Since its introduction, Mark Stibich’s disinfecting robot has been earning comparisons to R2-D2, to which it vaguely resembles.
But that wouldn’t be doing the wheel-clad bot justice. These robots, which are appropriately given names like “Violet” and “Ray”, keep hospitals safe from microscopic minions by smiting them with ultra-violet rays.
Robots are operated with the use of a remote. Upon command, UV light, which is created as electricity is run through xenon gas, flashes for 5 to 10 minutes as the robot rotates it’s “head” to scan the room.
The robots can effectively wipe out hospital-acquired infections, the leading cause of death in the U.S.
Many of these infections manifest from super bugs that can remain in hospital rooms for up to six months, and that’s after receiving a standard cleaning. It has also been found that only 50 percent of surfaces are sanitized after a patient has been discharged.
The reason these bugs linger are in part due to the resistance they’ve built up to traditional chemical cleaning agents. Despite their immeasurably minute size, super bug related infections contribute to around 100,000 deaths per year.

☆ ☆ ☆ ☆

▸ Problem:
Continue the passage about the UV disinfecting hospital robot, starting right after its last sentence.

☆ ☆ ☆ ☆

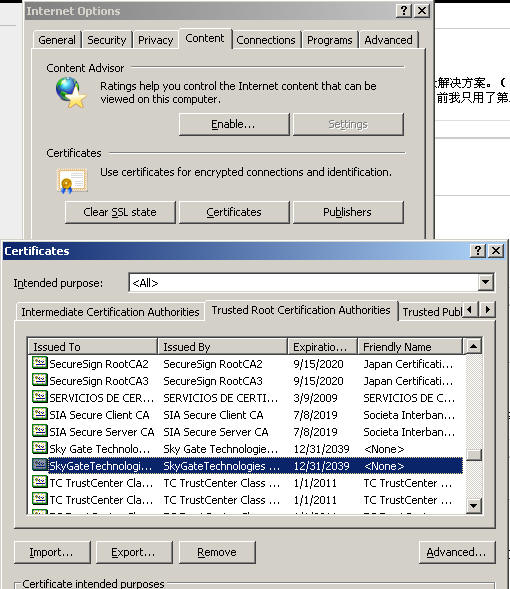Click the SIA Secure Server CA certificate icon
Viewport: 510px width, 589px height.
pyautogui.click(x=39, y=431)
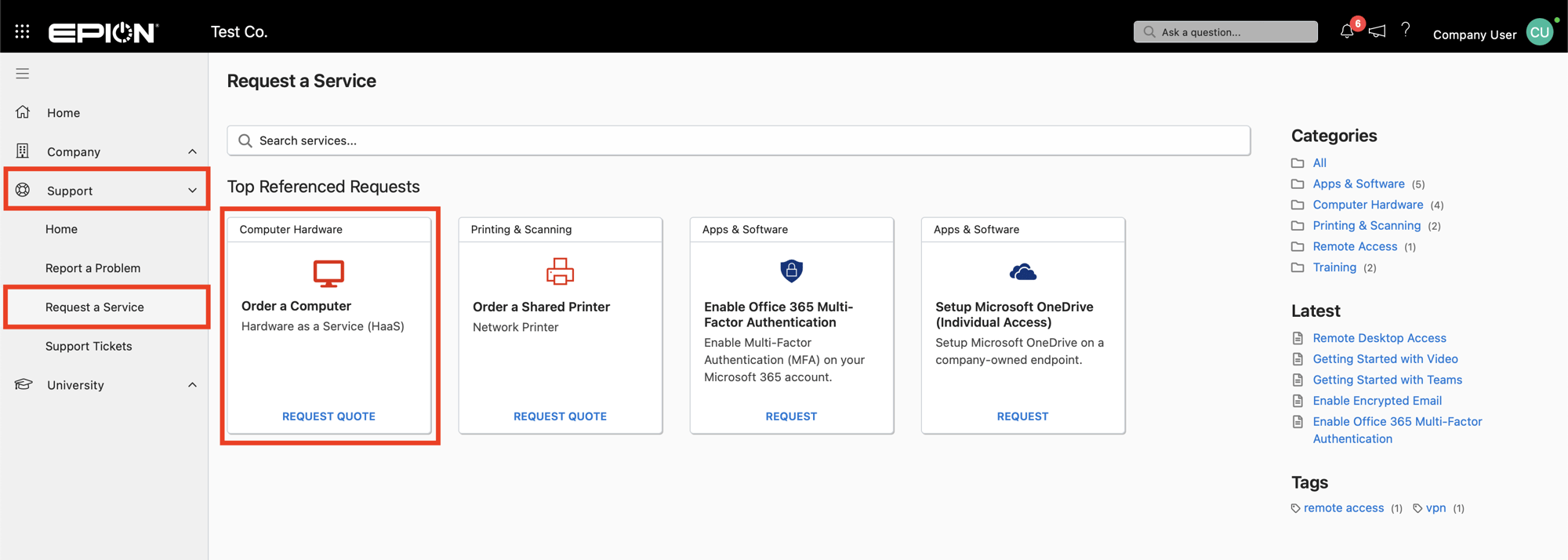This screenshot has width=1568, height=560.
Task: Click the Multi-Factor Authentication shield icon
Action: (791, 271)
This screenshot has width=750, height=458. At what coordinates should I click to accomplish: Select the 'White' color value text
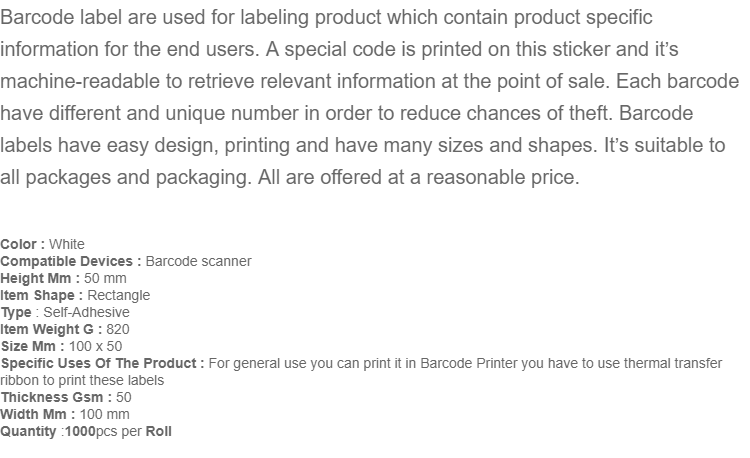tap(66, 244)
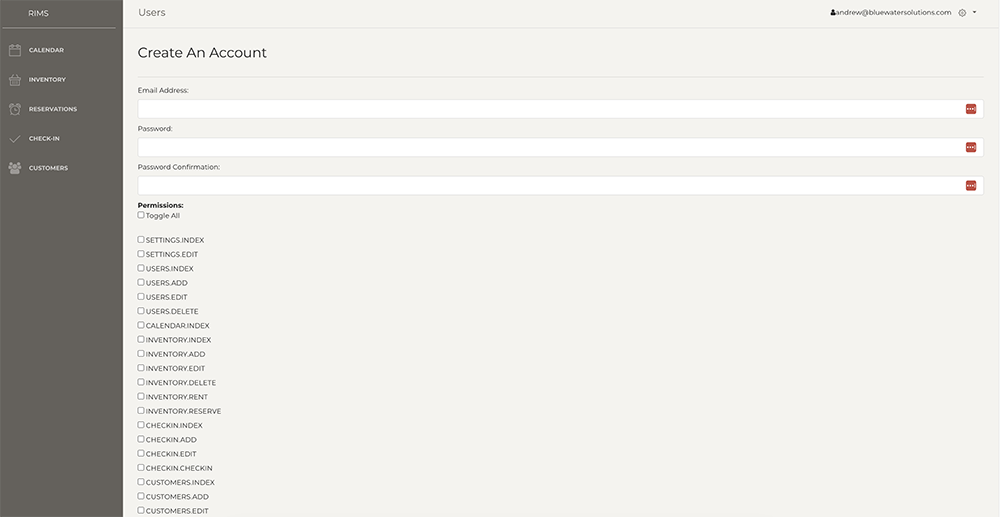Click the Customers people icon
Image resolution: width=1000 pixels, height=517 pixels.
point(15,168)
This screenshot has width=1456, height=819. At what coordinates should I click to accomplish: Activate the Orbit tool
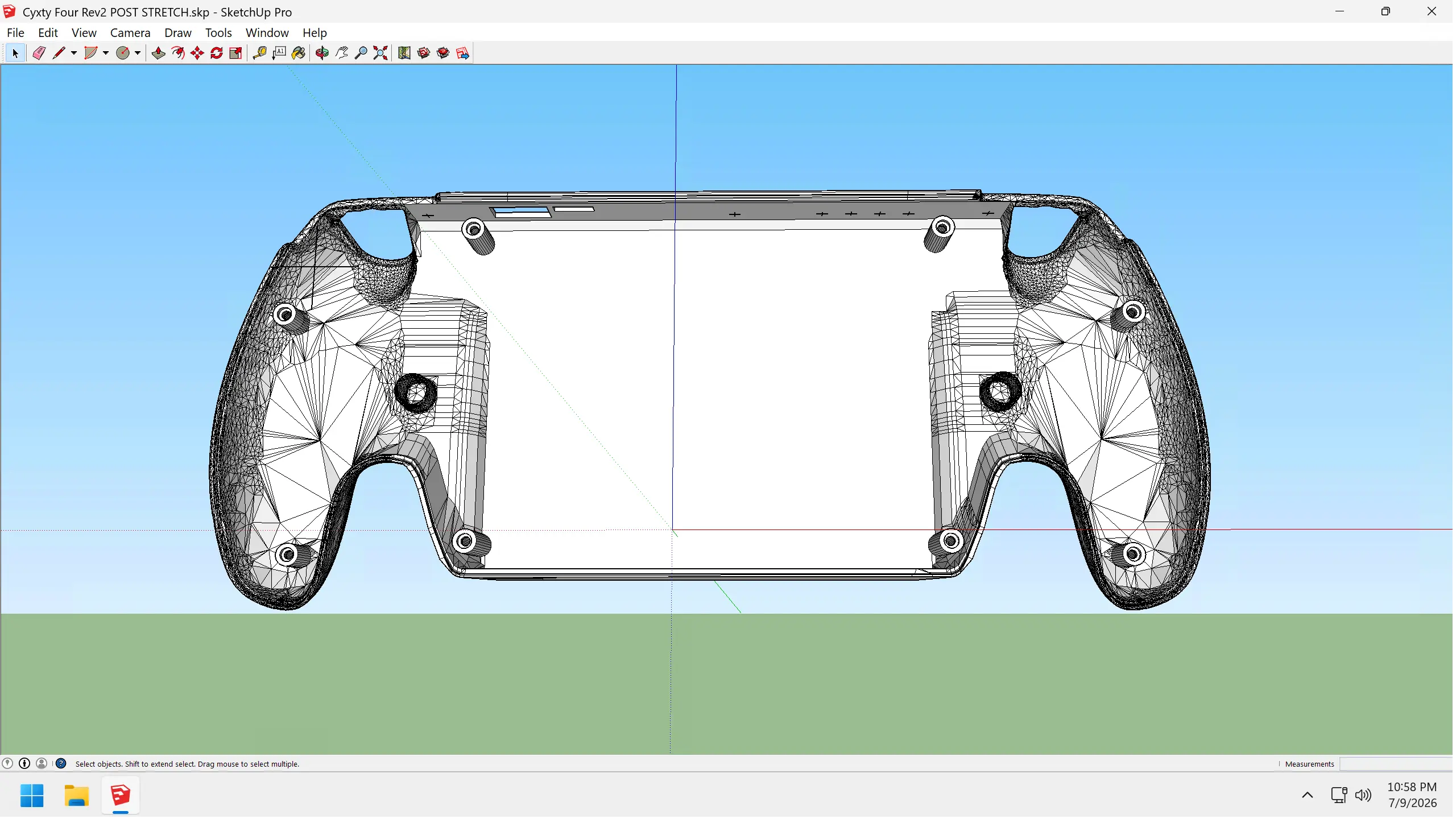(322, 53)
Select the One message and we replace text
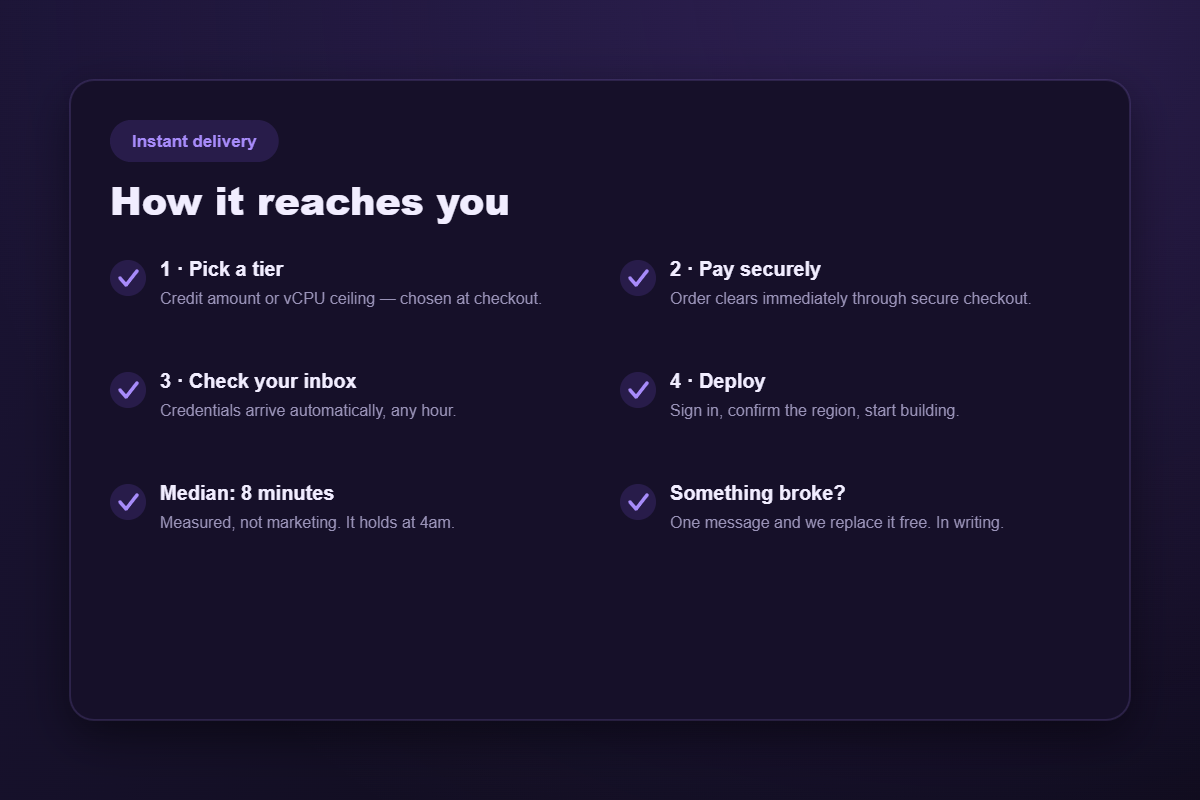The image size is (1200, 800). (837, 523)
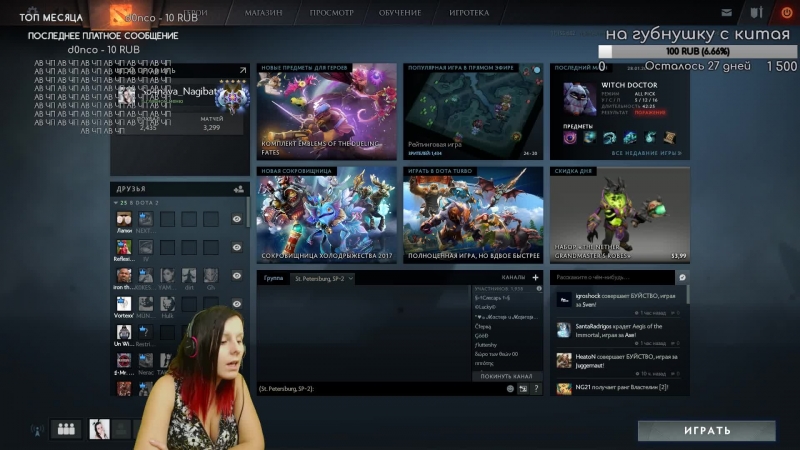Click the question mark chat help icon

point(536,388)
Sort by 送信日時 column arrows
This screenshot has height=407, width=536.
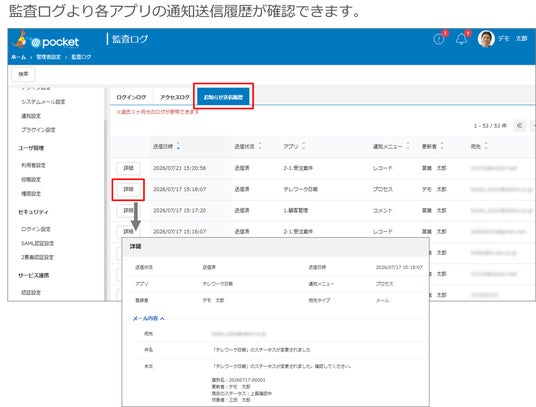point(178,146)
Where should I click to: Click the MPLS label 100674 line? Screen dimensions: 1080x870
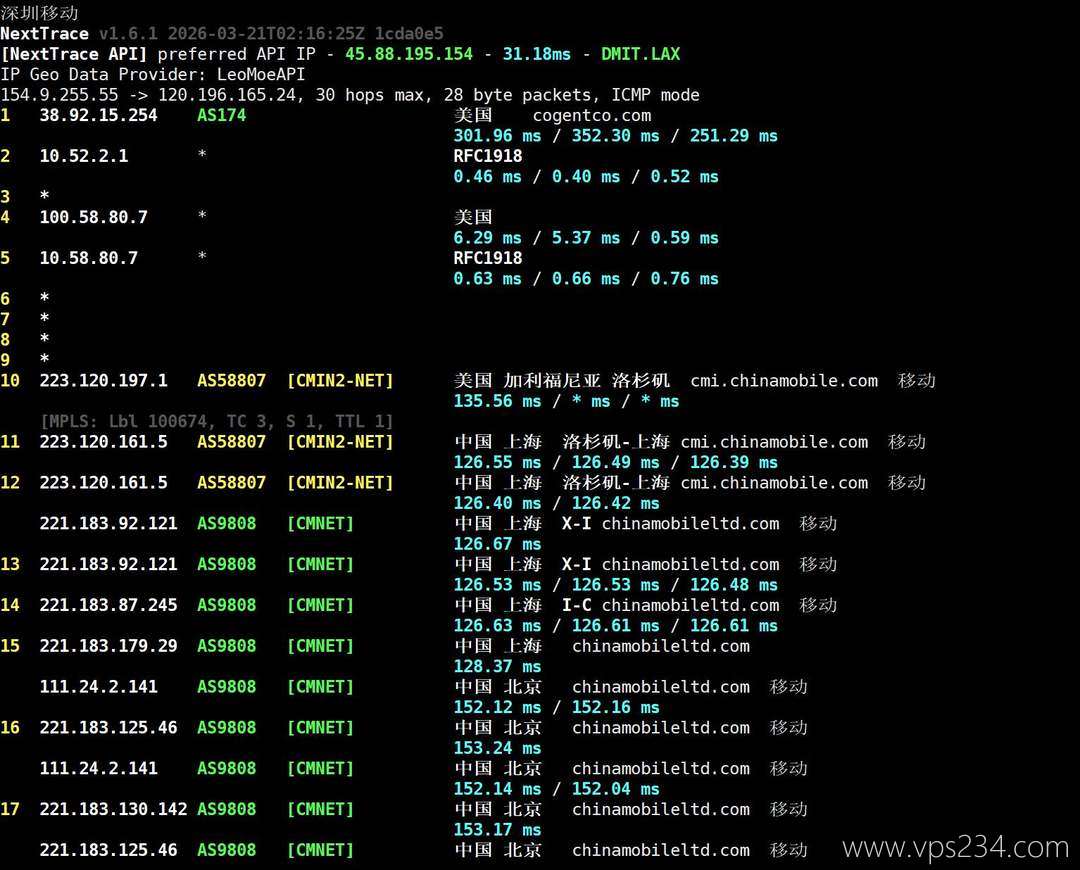217,421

☆ ☆ ☆ ☆

▸ Exercise answer:
Initially inspired by a “pulsed xenon UV lamp” in Russia, used to kill airborne tuberculosis germs, Stibich and his wife became co-founders of the Xenex-Healthcare Service in Texas. The Xenex robots clean virtually every surface, and have been proven effective in killing 95 percent of deadly pathogen C. difficile. As well as cutting bacterial contamination by a factor of twenty. All this without the use of toxic gases. It is even safe enough to disinfect food.
The robots are being used in over 100 hospitals and counting. They can be bought for a steep but justified $125,000 or monthly installments of $3,700. The prices aren’t so significant when you take into account that each infection can easily cost a hospital upwards of $30,000. In addition to defending patients, the robots are used to clean common areas and facilities.